**TASK TO CARRY OUT**
Copy all of the entries that follow, exactly.

□ □ □ □ □

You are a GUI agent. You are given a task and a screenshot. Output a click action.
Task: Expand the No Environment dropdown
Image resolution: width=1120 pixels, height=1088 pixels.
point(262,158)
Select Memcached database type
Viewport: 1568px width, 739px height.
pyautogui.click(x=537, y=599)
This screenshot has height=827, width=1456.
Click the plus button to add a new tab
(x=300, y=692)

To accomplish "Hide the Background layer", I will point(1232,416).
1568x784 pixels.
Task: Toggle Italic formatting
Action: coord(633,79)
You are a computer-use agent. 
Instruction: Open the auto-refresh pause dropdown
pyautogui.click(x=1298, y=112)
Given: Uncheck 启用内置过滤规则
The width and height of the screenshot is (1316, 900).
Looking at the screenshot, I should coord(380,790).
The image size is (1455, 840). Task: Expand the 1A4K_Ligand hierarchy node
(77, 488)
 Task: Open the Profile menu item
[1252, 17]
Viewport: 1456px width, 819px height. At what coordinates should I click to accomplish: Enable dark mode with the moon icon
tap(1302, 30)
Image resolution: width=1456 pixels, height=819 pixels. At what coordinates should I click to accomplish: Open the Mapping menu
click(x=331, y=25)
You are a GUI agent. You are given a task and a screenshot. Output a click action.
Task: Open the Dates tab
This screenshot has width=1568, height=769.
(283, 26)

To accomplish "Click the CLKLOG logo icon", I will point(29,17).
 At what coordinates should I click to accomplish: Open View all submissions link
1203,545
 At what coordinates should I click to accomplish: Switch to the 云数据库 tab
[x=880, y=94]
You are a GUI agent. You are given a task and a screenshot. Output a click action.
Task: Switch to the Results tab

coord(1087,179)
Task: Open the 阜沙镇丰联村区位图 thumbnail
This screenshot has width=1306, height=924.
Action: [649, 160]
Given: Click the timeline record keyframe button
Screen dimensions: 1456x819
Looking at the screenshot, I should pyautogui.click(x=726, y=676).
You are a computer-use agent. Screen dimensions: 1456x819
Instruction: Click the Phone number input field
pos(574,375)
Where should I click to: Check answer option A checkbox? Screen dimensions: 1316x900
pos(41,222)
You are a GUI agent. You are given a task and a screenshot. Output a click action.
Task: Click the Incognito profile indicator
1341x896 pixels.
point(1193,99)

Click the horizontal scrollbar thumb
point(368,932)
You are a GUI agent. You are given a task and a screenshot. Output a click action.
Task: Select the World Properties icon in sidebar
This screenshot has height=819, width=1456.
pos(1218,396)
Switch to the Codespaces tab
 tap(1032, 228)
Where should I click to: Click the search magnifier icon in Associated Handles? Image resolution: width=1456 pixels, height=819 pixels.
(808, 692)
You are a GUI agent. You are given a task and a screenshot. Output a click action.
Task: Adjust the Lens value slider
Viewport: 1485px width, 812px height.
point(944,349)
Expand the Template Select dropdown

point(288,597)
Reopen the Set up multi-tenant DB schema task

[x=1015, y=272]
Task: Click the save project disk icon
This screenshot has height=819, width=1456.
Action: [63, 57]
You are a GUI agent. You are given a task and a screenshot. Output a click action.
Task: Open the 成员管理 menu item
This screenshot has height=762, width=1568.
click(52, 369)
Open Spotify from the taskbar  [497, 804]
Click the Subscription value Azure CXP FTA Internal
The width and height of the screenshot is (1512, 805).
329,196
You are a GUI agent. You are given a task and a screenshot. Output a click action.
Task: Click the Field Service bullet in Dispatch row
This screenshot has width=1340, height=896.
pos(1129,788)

□ □ □ □ □

**EXERCISE OUTPUT**
You are a GUI agent. You are given a task and a screenshot. Output a click action.
Task: Expand the No Environment dropdown
Image resolution: width=1120 pixels, height=1088 pixels.
point(262,158)
Select Memcached database type
Viewport: 1568px width, 739px height.
pyautogui.click(x=537, y=599)
This screenshot has height=827, width=1456.
Click the plus button to add a new tab
(x=300, y=692)

To accomplish "Hide the Background layer", I will point(1232,416).
1568x784 pixels.
Task: Toggle Italic formatting
Action: coord(633,79)
You are a computer-use agent. 
Instruction: Open the auto-refresh pause dropdown
pyautogui.click(x=1298, y=112)
Given: Uncheck 启用内置过滤规则
The width and height of the screenshot is (1316, 900).
Looking at the screenshot, I should coord(380,790).
The image size is (1455, 840). Task: Expand the 1A4K_Ligand hierarchy node
(77, 488)
 Task: Open the Profile menu item
[1252, 17]
Viewport: 1456px width, 819px height. At what coordinates should I click to accomplish: Enable dark mode with the moon icon
tap(1302, 30)
Image resolution: width=1456 pixels, height=819 pixels. At what coordinates should I click to accomplish: Open the Mapping menu
click(x=331, y=25)
You are a GUI agent. You are given a task and a screenshot. Output a click action.
Task: Open the Dates tab
This screenshot has width=1568, height=769.
(283, 26)

To accomplish "Click the CLKLOG logo icon", I will point(29,17).
 At what coordinates should I click to accomplish: Open View all submissions link
1203,545
 At what coordinates should I click to accomplish: Switch to the 云数据库 tab
[x=880, y=94]
You are a GUI agent. You are given a task and a screenshot. Output a click action.
Task: Switch to the Results tab

coord(1087,179)
Task: Open the 阜沙镇丰联村区位图 thumbnail
This screenshot has width=1306, height=924.
Action: [649, 160]
Given: Click the timeline record keyframe button
Screen dimensions: 1456x819
Looking at the screenshot, I should pyautogui.click(x=726, y=676).
You are a computer-use agent. Screen dimensions: 1456x819
Instruction: Click the Phone number input field
pos(574,375)
Where should I click to: Check answer option A checkbox? Screen dimensions: 1316x900
pos(41,222)
You are a GUI agent. You are given a task and a screenshot. Output a click action.
Task: Click the Incognito profile indicator
1341x896 pixels.
point(1193,99)

Click the horizontal scrollbar thumb
point(368,932)
You are a GUI agent. You are given a task and a screenshot. Output a click action.
Task: Select the World Properties icon in sidebar
This screenshot has height=819, width=1456.
pos(1218,396)
Switch to the Codespaces tab
 tap(1032, 228)
Where should I click to: Click the search magnifier icon in Associated Handles? Image resolution: width=1456 pixels, height=819 pixels.
(808, 692)
You are a GUI agent. You are given a task and a screenshot. Output a click action.
Task: Adjust the Lens value slider
Viewport: 1485px width, 812px height.
point(944,349)
Expand the Template Select dropdown

point(288,597)
Reopen the Set up multi-tenant DB schema task

[x=1015, y=272]
Task: Click the save project disk icon
This screenshot has height=819, width=1456.
Action: [63, 57]
You are a GUI agent. You are given a task and a screenshot. Output a click action.
Task: Open the 成员管理 menu item
This screenshot has height=762, width=1568.
click(52, 369)
Open Spotify from the taskbar  [497, 804]
Click the Subscription value Azure CXP FTA Internal
The width and height of the screenshot is (1512, 805).
329,196
You are a GUI agent. You are given a task and a screenshot. Output a click action.
Task: Click the Field Service bullet in Dispatch row
This screenshot has width=1340, height=896.
pos(1129,788)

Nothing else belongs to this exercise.